It dawned on me that in a drunken haste on New Years Eve, I scribbled an often made but seldom kept resolution on my arm: Write everyday. At the time, did I hope to keep this resolution? Of course. But did I believe that I would keep this resolution? Eh, not really. And in my mind, I have justified that I have been writing everyday since January 1, 2009. I’ve written comments here and there. I’ve proofread a few writing samples for grad school applications. I’ve even begun writing the required statement of purpose. So yes, I have been writing.
But what does this writing accomplish? Well, hopefully it gets me into grad school where I can become preoccupied with writing literary critiques about articles that no one except those in my immediate academic circle will give one ounce of attention to.
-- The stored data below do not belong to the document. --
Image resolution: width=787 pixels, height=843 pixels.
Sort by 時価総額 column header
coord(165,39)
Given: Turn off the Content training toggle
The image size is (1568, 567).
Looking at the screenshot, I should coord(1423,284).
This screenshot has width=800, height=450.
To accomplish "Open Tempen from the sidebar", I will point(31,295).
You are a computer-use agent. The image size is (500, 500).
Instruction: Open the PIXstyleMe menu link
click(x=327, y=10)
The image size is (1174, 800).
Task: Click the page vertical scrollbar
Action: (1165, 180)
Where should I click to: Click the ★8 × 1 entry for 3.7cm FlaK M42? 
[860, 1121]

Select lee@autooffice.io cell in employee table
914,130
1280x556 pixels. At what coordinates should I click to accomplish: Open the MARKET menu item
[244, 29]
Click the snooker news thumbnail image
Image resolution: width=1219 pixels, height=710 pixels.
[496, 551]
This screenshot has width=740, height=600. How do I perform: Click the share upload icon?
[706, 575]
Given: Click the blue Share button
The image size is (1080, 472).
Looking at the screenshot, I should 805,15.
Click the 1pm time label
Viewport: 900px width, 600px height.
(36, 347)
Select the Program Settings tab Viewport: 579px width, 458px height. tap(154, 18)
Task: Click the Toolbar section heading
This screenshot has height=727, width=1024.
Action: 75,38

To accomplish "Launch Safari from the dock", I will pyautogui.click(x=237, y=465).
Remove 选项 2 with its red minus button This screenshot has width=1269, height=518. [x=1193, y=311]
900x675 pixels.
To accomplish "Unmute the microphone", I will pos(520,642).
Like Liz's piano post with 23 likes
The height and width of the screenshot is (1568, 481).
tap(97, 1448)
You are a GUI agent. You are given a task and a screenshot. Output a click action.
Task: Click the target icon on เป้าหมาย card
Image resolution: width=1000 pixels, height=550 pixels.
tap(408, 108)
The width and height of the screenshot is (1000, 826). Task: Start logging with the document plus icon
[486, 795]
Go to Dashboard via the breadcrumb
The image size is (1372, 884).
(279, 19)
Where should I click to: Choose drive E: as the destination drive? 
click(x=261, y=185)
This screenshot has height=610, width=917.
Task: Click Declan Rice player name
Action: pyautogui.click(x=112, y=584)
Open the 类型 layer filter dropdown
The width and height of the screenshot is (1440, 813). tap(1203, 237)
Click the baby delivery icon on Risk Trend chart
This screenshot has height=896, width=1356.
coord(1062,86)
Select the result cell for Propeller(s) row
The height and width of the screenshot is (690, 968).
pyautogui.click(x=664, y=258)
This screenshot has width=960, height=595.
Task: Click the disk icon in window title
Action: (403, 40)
And the writing that I desire to accomplish will slowly slip by until I reluctantly reconcile to the fact that I am too busy to write.
How utterly bleak. Writing—narrating, storytelling, creating—is a part of who I am. Why do I constantly disregard this part of me? Am I afraid of what might come out? Am I shying away from what I have convinced myself that I can’t accomplish? To write, to narrate, to tell is an adventure, a leap of faith into the unknown. And yes, I am a coward.
As I drove to Borders this afternoon to actually make myself state my purpose in 500 words or less, I had an immediate feeling of panic. I’m not writing and there are stories to tell. I’m not writing and my head swims in narratives untold. I’m not writing.
God has given me one life to live, and I do not want to be a coward and let that one life go to waste by not acting. Dear Lord, I have to keep this resolution before these stories pass away.
I’m afraid that my sanity rests on it.